Do this
Reproduce every one of the lines below verbatim, leaving out the pictures.

[Entries on where items appear]
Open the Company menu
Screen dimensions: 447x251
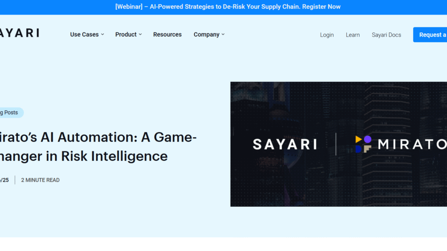[x=207, y=34]
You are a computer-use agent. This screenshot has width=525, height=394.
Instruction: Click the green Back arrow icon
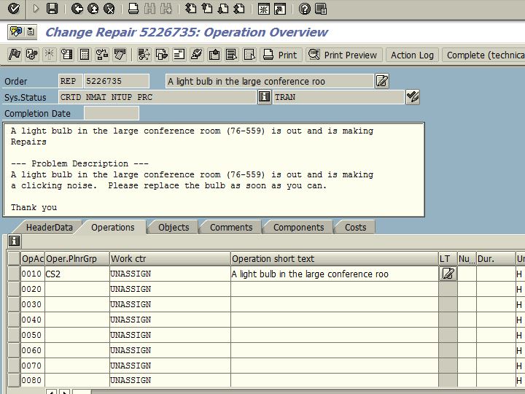(77, 9)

Completed exercise
Open the Company menu
Screen dimensions: 447x251
[x=207, y=34]
You are a computer-use agent. This screenshot has width=525, height=394.
Instruction: Click the green Back arrow icon
(77, 9)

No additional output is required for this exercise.